Nat Commun. 2019 Mar 21;10(1):1302. doi: 10.1038/s41467-019-09115-y.
Humans and vocal animals use vocalizations to communicate with members of their species. A necessary function of auditory perception is to generalize across the high variability inherent in vocalization production and classify them into behaviorally distinct categories ('words' or 'call types'). Here, we demonstrate that detecting mid-level features in calls achieves production-invariant classification. Starting from randomly chosen marmoset call features, we use a greedy search algorithm to determine the most informative and least redundant features necessary for call classification. High classification performance is achieved using only 10-20 features per call type. Predictions of tuning properties of putative feature-selective neurons accurately match some observed auditory cortical responses. This feature-based approach also succeeds for call categorization in other species, and for other complex classification tasks such as caller identification. Our results suggest that high-level neural representations of sounds are based on task-dependent features optimized for specific computational goals.
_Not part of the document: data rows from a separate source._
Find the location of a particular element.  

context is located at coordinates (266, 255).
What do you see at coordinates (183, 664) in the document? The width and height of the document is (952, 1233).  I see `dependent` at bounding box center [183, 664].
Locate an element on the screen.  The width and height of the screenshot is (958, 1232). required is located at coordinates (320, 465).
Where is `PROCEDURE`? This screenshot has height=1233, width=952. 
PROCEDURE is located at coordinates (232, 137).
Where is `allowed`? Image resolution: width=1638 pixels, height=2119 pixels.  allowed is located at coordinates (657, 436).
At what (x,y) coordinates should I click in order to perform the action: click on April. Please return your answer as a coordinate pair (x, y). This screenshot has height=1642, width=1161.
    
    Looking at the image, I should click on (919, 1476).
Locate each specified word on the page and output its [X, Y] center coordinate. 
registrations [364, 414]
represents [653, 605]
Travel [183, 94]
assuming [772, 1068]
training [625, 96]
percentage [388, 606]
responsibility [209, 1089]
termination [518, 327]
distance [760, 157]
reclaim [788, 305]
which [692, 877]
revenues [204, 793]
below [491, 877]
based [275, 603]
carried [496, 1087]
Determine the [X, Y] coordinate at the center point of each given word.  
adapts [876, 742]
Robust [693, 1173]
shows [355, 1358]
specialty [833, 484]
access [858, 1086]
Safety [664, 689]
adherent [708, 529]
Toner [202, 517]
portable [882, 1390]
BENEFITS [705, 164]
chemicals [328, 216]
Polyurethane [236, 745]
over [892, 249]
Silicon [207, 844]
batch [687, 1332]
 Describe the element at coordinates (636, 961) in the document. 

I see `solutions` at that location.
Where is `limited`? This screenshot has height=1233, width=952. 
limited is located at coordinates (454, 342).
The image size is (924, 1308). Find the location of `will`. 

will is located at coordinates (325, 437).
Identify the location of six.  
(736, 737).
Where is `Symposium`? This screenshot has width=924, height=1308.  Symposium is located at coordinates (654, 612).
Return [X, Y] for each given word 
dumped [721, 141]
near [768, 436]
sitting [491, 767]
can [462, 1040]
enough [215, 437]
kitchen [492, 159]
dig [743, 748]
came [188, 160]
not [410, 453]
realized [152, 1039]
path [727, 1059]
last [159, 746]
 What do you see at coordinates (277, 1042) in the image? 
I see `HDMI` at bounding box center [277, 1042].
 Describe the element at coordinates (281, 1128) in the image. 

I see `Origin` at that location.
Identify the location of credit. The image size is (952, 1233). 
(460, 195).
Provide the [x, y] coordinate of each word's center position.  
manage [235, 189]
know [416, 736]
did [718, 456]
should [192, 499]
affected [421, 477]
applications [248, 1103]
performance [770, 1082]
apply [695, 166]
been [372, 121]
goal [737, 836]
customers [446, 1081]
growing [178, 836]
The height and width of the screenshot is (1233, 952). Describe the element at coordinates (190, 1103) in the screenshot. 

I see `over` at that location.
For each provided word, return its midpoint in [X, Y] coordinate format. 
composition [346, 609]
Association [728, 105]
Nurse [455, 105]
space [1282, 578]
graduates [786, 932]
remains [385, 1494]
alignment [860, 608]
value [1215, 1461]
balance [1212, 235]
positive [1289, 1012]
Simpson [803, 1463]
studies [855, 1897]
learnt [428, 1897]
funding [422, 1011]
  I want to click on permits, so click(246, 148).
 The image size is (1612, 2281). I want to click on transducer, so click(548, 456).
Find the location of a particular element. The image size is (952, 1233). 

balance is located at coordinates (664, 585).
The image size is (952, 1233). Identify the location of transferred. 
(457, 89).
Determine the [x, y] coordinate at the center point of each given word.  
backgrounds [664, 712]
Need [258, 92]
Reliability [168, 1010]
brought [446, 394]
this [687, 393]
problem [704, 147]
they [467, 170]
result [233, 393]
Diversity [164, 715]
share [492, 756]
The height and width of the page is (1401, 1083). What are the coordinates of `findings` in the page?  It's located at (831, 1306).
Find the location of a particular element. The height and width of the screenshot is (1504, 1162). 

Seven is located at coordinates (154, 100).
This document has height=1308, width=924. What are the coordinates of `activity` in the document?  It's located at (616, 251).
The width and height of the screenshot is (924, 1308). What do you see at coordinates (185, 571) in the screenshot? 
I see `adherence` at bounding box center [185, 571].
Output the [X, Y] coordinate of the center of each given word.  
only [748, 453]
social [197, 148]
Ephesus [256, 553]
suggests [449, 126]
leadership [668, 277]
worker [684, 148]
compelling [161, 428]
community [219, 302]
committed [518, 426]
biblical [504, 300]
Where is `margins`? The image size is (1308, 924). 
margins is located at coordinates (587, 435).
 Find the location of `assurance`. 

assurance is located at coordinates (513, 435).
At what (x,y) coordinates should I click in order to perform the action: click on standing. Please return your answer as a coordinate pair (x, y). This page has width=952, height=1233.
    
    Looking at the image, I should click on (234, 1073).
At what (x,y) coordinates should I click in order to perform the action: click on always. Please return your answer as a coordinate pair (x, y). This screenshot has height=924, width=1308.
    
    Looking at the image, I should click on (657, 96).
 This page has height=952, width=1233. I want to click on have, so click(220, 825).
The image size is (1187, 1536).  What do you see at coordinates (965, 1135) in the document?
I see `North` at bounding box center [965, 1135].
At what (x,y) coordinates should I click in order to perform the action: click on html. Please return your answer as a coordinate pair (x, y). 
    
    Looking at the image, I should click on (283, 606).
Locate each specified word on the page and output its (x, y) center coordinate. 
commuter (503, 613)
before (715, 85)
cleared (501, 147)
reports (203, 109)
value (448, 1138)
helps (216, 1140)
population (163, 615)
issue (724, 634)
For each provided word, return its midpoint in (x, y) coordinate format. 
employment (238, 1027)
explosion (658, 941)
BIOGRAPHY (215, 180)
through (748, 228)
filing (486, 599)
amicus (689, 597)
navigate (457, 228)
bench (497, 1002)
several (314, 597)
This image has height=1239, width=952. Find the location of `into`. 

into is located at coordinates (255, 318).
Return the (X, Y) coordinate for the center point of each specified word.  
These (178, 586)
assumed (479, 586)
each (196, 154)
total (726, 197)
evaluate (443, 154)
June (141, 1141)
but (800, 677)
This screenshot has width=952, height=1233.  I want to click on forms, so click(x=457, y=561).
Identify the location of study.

人类和发声动物利用发声来与同种成员进行交流。听觉感知的一个必要功能是对发声产生中的高度可变性进行概括,并将其分类为具有不同行为特征的类别(“单词”或“叫声类型”)。在这里,我们证明了在叫声中检测中间层特征可实现与产生无关的分类。从随机选择的狨猴叫声特征开始,我们使用贪婪搜索算法来确定对于叫声分类最有用且最不冗余的特征。每个叫声类型仅使用 10-20 个特征即可实现高分类性能。对候选特征选择神经元调谐特性的预测与一些观察到的听觉皮层反应非常吻合。这种基于特征的方法也适用于其他物种的叫声分类,以及其他复杂的分类任务,如呼叫者识别。我们的研究结果表明,声音的高级神经表示是基于针对特定计算目标优化的任务相关特征。